Однажды ночью Глоба проснулся и поднялся на кровати, озираясь по сторонам, — под самым потолком в мелкой сетке тускло горела электрическая лампочка, за квадратами решетки в окне стояла тьма, где-то в глубине тюрьмы, как в каменной пещере, неспешно отдавались чьи-то шаги, лязгающие, гулкие, с железным отзвуком. И Глоба словно прозрел, его оглушенность пропала, он понял глубину своего падения и всю несправедливость, обрушившуюся на него. Они его обвиняют в том, что он убил Павлюка?! Но в это время пять стреляных гильз от английского карабина, еще теплые от пороховых газов, лежали в кармане его шинели. У него в кармане. Ему так казалось… И если их необходимо предоставить, то, пожалуйста, он хоть завтра…
Глоба откинулся на подушку и закрыл глаза, он так ясно представил забор и то, как он одну руку положил на щербатый срез кола, — даже сейчас ладонь почувствовала расщеплённость дерева — а другую сунул в глубину шинельного кармана и там пальцами загреб легкие пустышки гильз. Он вытащил их на свет, раскатал на ладони — чуть позвякивая при столкновении, сияющие латунным блеском, они падали в снег одна за другой, оставляя за собой в белом насте темные пробоины.

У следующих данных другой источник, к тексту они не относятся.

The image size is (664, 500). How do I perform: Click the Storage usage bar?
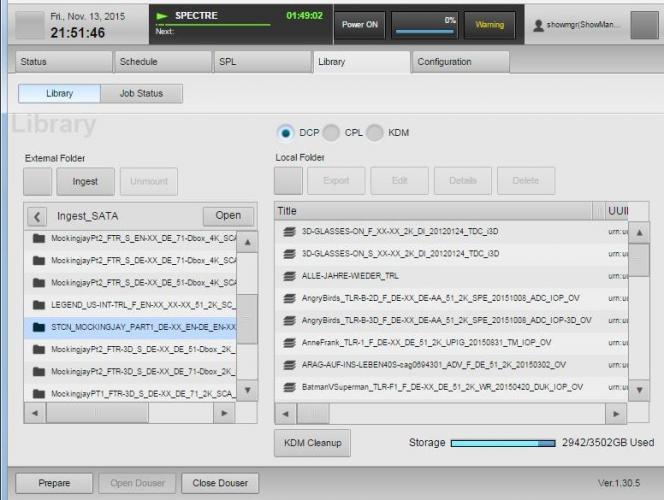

«Они и сейчас там лежат — неопровержимые вещественные доказательства невиновности Глобы! Каким образом? Да очень просто, товарищи следователи, дорогие мои друзья и корешата. У кого есть обрез английского карабина? Я его давал собственными руками одному человеку. Да, да, он не отопрется, а если начнет отпираться, то произведем обыск. Да он сознается, я знаю его отлично, честный мужик, он того бандита шлепнул из чувства святой ненависти. Этот Павлюк его сынишку убил. И в него самого пять раз стрелял в упор. Последний раз приставил револьвер к виску. И только чудом спасся дядько Иван… Конечно; если подходить по закону, то он не имел никакого права. Самосуд запрещен! И закон сурово карает! Карает сурово… А именно? Что ж, имея в виду все смягчающие обстоятельства… От трех до пяти лет. Не так уж и мало, если ты пять раз прострелен насквозь, у тебя здоровья ни на грош и вся голова седая. В первый же год богу душу отдаст. Лишенный воли, среди людей с волчьими повадками… Умрет от тоски по дому. Восторжествуют ли от этого справедливость и закон?»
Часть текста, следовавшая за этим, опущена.